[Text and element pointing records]
<<<<
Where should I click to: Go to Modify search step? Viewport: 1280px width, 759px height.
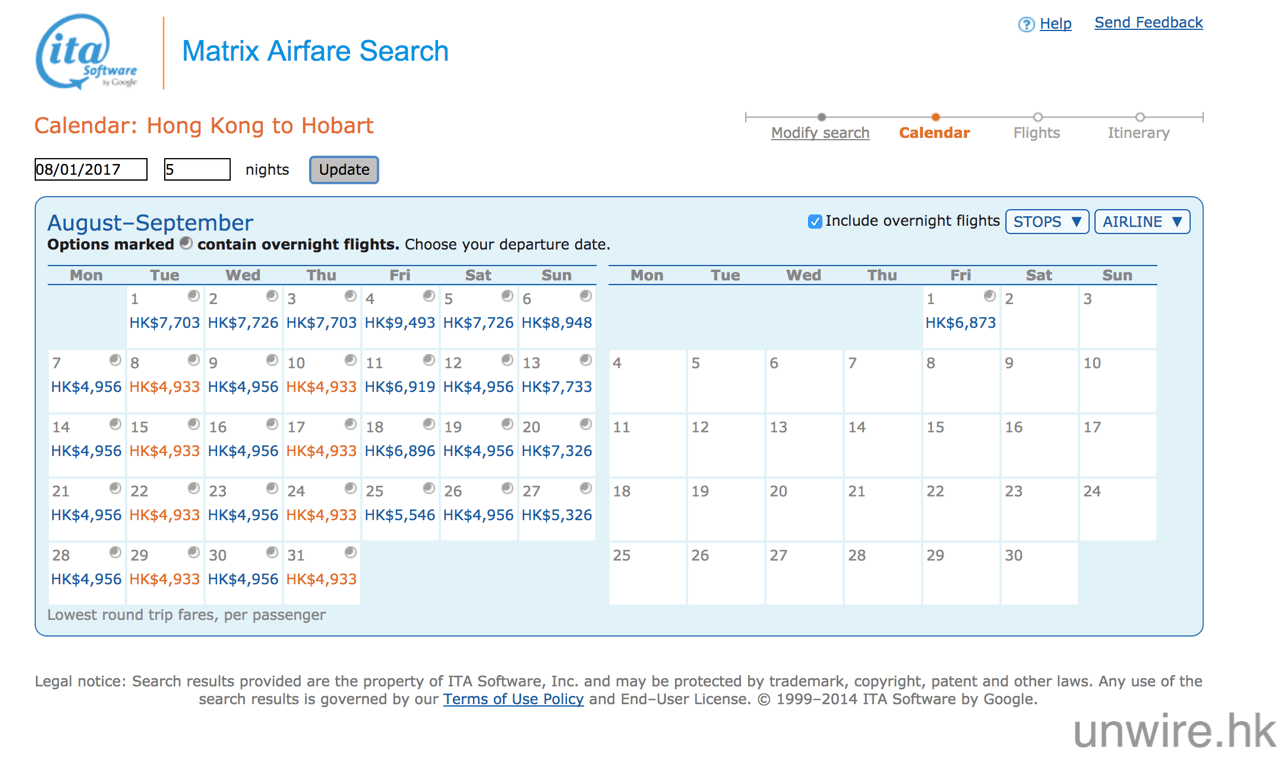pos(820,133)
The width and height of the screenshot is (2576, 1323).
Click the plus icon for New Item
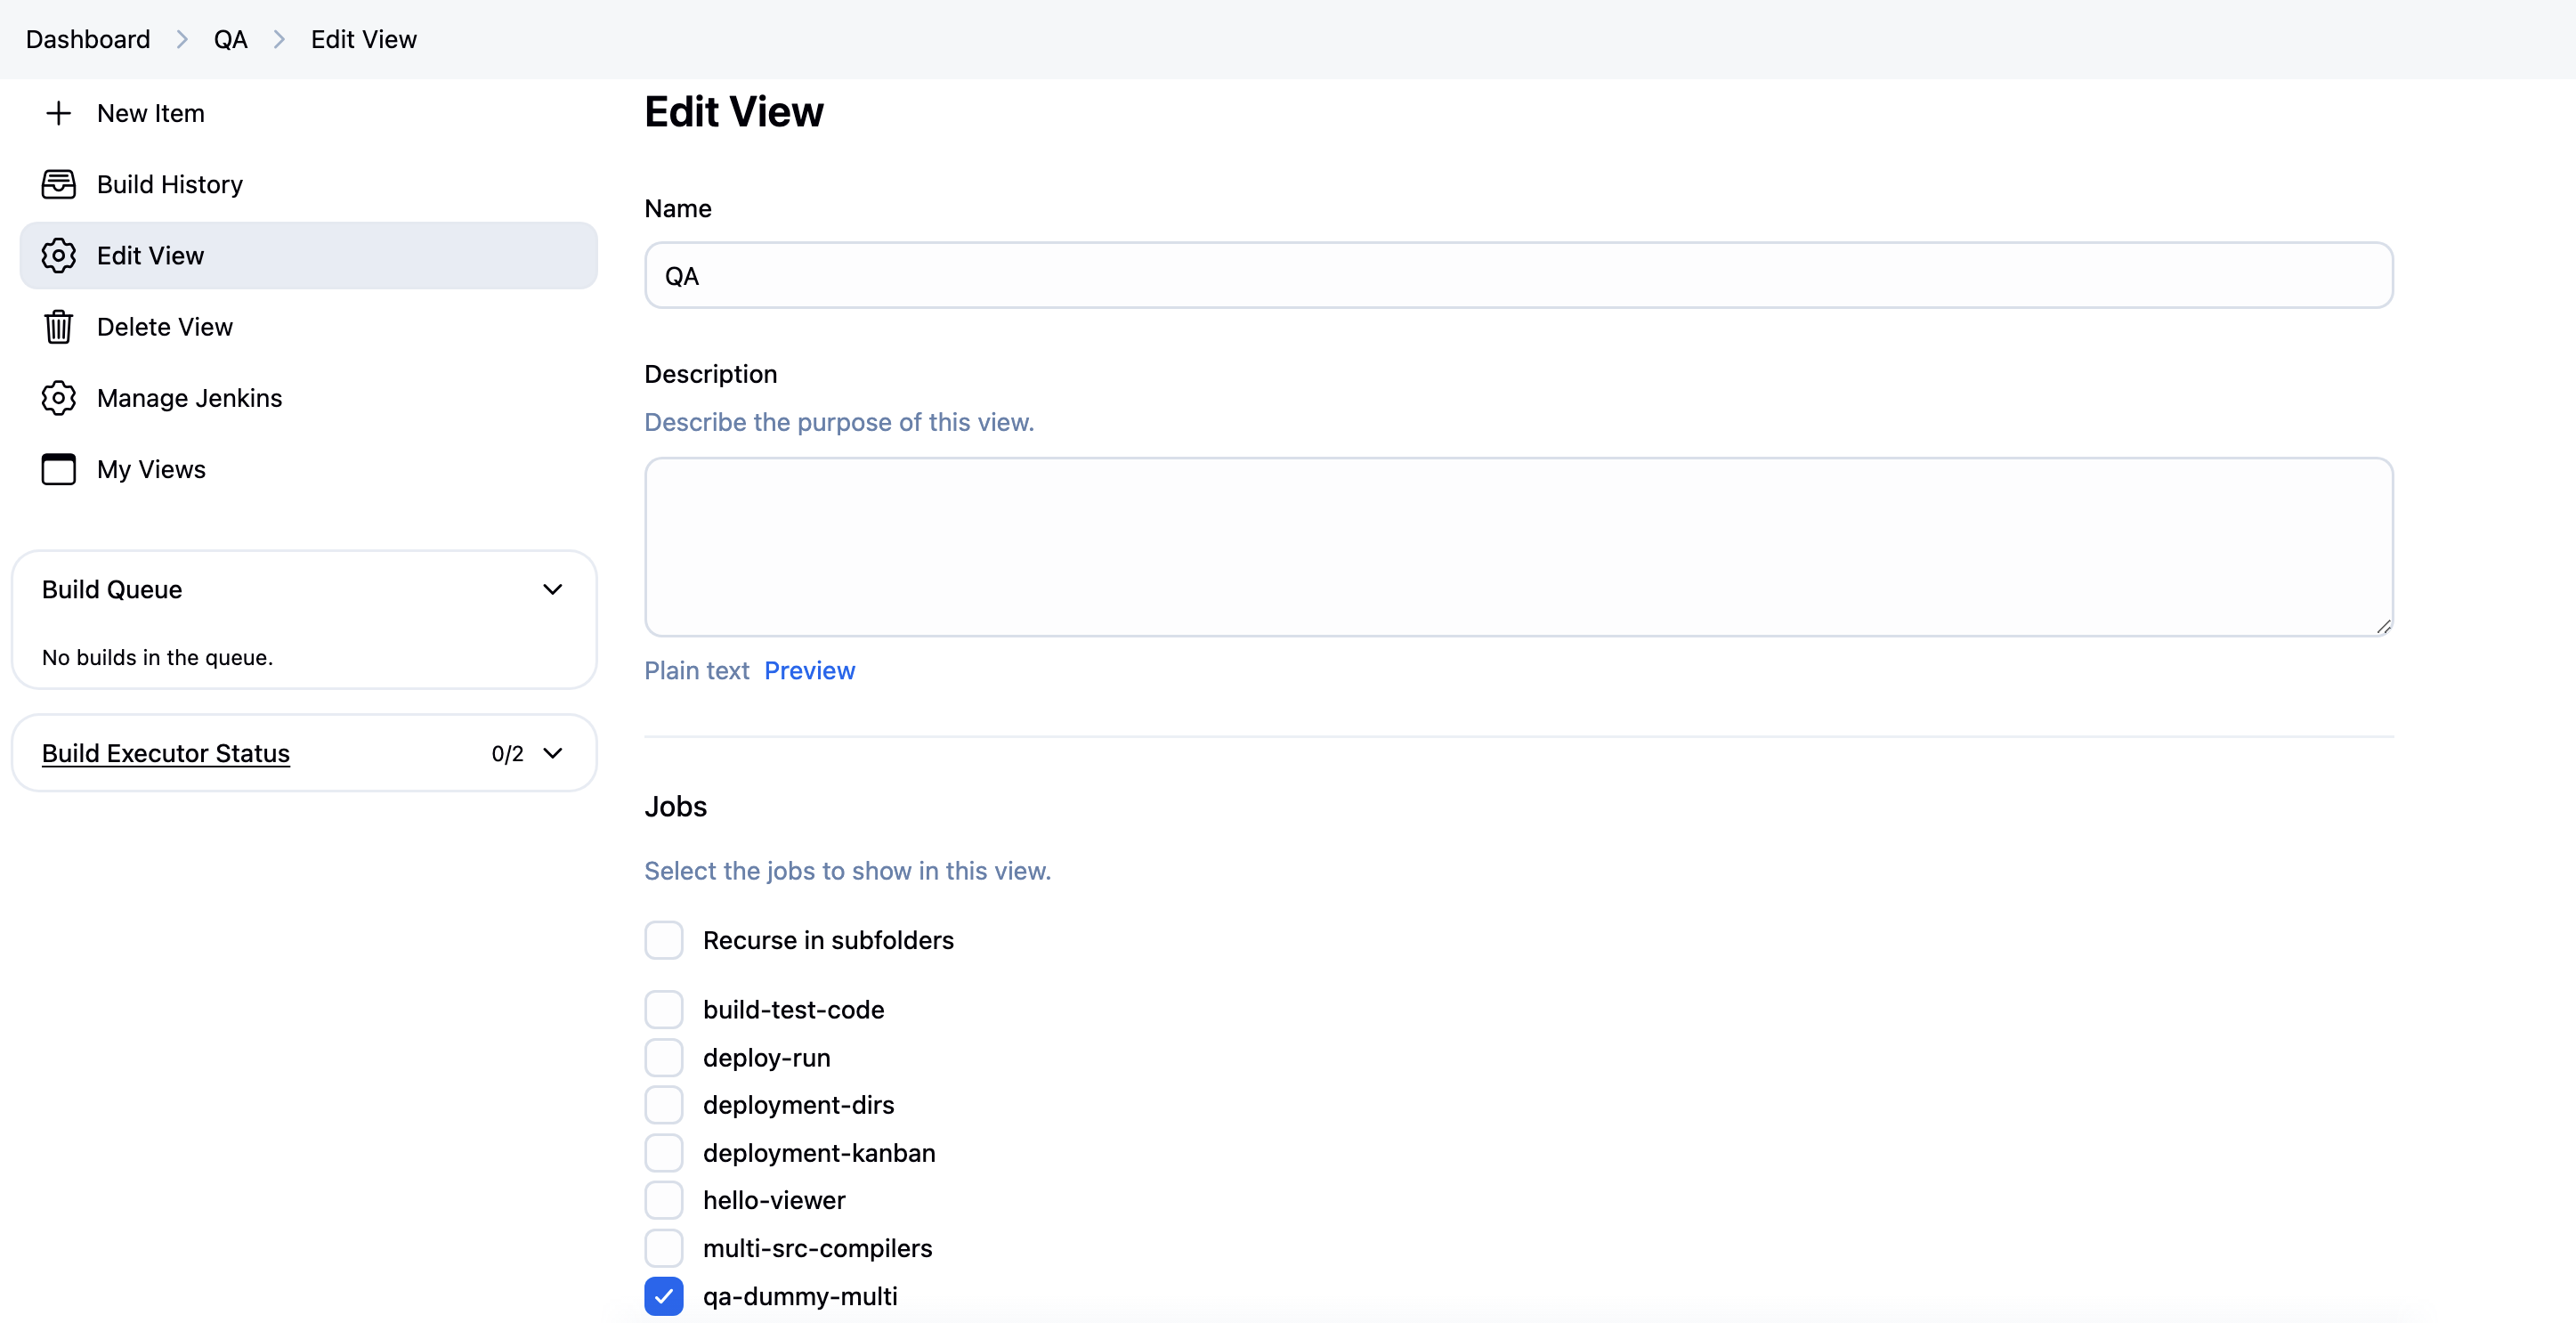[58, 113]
>>>>
— Goal of the exercise —
Print every line of these records again word for word, omitting the pictures.

— Output for this task —
Where should I click to: Go to Modify search step? Viewport: 1280px width, 759px height.
pos(820,133)
The width and height of the screenshot is (2576, 1323).
Click the plus icon for New Item
[58, 113]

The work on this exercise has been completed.